### Given records
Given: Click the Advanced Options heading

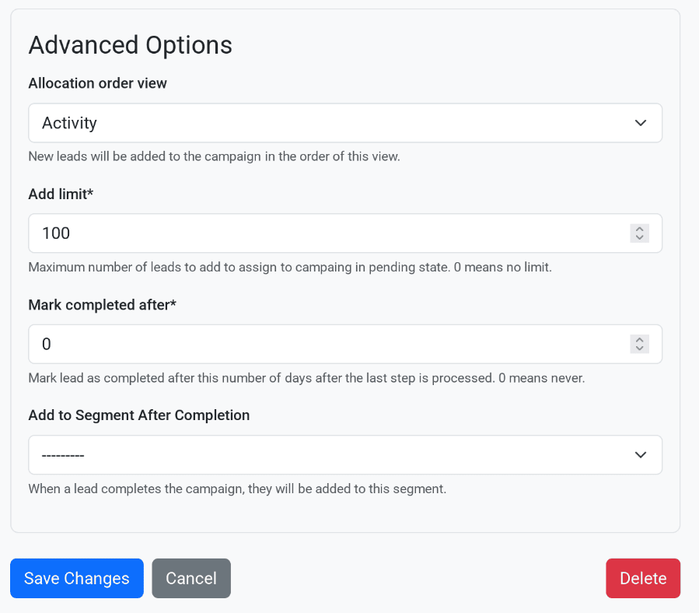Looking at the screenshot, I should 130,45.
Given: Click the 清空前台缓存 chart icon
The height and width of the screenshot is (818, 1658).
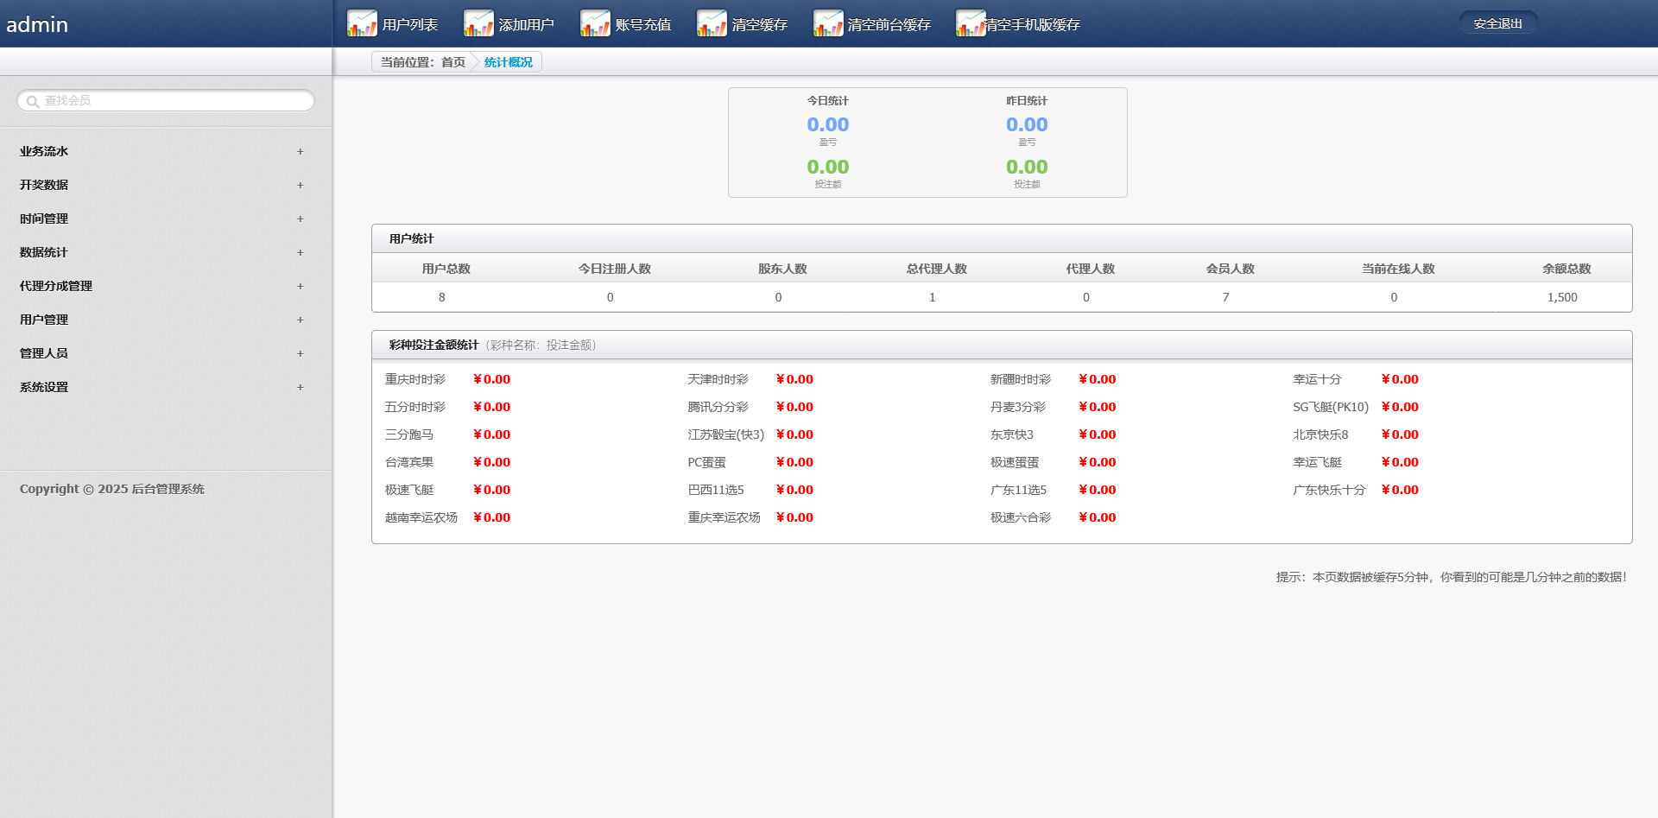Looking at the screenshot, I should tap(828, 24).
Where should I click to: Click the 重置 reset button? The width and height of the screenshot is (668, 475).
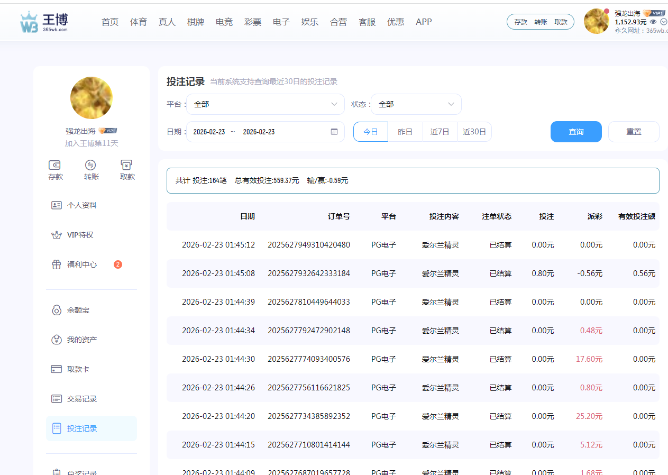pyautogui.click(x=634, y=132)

* * *

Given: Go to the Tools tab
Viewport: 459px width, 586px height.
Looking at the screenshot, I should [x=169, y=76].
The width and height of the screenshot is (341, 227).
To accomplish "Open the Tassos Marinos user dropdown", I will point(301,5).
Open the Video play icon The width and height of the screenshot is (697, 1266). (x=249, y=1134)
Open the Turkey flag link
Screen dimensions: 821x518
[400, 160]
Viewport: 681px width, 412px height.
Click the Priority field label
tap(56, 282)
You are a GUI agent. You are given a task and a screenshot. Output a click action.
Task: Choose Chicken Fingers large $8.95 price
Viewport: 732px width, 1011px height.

* * *

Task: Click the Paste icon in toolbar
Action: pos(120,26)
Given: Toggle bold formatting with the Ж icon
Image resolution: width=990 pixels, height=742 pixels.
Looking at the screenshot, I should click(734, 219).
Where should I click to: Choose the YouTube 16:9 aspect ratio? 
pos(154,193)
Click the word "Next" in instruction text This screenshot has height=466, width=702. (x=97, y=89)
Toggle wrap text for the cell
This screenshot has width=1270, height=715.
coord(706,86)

### What to do
Give only the number of lines in the preceding material that contain the string "Toggle".

### Task answer
2